Samba Diallo made a weary gesture.

“And, besides, I am not going to the mosque. I have already told you not to call me any longer to prayer.”

“Yes, teacher of the Diallobé, you are right. You are tired. They are so tiring, aren’t they? Rest now. When you have rested, we will go to the mosque. Isn’t that so? Tell me, isn’t that so?” he repeated, once more catching hold of Samba Diallo’s chin.

His patience exhausted, Samba Diallo gave him a slight push.

It was enough to make the fool lose his balance, and he fell, rather grotesquely. Samba Diallo was seized by such pity, sweeping all through him, that he dropped to the ground, lifted the fool up, and pressed him to his breast.

The man broke into sobs, extricated himself from Samba Diallo’s embrace, looked at him with eyes full of tears, and said,
“You see, you are the teacher.… You are the teacher of the Diallobé. I am going to the mosque. I shall come back. Wait for me.”

He turned his back and went away, with a light and springing step.

In spite of the frock-coat he was wrapped up in and the voluminous white boubous that he wore under it, one felt that his silhouette had grown less. The neck and the head, which emerged from the mass of his garments, were slender and pinched. From the little fellow’s whole being there emanated a poignant tranquility and melancholy. He disappeared, now, behind the palisade.

For the fool, the teacher of the Diallobé was not dead, although he had been the most constant witness of the old man’s last agonies, two months before.

One morning he had arrived at the house, long silent, of his friend. As he entered the teacher’s room he had seen him praying as the dying pray. He was not rising: seated on his prayer rug, facing the east, he was merely sketching out the movements of the prayer, and had not the strength to complete them. The fool had remained at the door, fascinated by this broken prayer, this incongruous and tragic dumb show. He had waited there until the teacher had finished.

“You see,” his friend, covered with perspiration and gasping, had said to him, “you see the extent to which God has showered His grace upon me. He has given me to live until the hour—of praying in this fashion—which He had foreseen from all eternity and set in His code.… You see—I have the strength. Look—Oh, look!”
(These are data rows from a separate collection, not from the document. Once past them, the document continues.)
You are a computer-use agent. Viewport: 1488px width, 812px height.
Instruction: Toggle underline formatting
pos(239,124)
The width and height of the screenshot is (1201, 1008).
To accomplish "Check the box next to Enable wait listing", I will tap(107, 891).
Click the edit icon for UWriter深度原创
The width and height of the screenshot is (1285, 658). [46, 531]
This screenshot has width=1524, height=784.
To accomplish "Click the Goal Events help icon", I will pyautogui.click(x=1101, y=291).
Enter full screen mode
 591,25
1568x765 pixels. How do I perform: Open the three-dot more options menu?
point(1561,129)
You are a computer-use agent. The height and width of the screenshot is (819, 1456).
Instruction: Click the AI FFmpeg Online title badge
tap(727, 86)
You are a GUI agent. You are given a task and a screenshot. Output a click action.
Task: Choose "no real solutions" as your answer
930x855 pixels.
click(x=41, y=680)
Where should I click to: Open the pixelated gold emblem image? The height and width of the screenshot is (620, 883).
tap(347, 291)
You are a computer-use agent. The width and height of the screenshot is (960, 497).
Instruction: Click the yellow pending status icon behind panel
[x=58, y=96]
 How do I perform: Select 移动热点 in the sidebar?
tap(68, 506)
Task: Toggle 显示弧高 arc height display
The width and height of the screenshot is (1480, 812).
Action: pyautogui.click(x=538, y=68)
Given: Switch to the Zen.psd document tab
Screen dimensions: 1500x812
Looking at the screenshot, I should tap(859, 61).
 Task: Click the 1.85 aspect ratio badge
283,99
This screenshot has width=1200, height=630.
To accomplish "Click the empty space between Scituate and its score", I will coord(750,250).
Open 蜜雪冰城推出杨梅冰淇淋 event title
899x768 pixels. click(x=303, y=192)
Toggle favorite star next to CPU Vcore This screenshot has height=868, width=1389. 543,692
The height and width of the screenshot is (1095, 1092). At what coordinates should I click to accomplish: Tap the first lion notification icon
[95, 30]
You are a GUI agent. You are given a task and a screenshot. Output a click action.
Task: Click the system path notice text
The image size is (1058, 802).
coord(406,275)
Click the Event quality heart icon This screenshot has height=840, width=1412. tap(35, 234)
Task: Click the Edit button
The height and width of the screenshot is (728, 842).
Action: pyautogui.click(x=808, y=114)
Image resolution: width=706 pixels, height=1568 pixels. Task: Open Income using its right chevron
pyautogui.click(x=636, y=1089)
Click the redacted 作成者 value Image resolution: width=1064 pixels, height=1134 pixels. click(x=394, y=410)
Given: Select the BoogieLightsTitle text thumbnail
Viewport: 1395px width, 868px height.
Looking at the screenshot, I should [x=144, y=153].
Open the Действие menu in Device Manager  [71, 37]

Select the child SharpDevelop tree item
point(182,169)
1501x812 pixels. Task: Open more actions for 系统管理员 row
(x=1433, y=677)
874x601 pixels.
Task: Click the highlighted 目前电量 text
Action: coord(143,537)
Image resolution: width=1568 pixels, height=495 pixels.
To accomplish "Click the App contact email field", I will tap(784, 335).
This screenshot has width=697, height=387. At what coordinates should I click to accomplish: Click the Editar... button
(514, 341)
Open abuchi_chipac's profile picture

And the teacher had recommenced his crippled prayer.

The fool had dashed outside and had run, without
stopping, as far as the chief’s house. He had found him in audience, and had stepped over the men seated there in quest of justice.

“I believe,” he said, breathlessly, “that the teacher’s hour has come.”

The chief had bent his head and, slowly, pronounced the
chahâda
before getting up.

The fool, meanwhile, had gone away again. In the teacher’s room he had found his family, together with Demba. Making his way through the company to the side of his friend, who lay stretched out on a mat, he had half lifted him and supported him against his breast. His tears were falling slowly on the perspiring face of the dying man.

“You see, He is there, my Friend is there,” the weak voice was murmuring. “I well know that it was the great clamor of my life which hid Thee from me, Oh, my Creator. Now that the day is sinking, I see Thee. Thou art there.”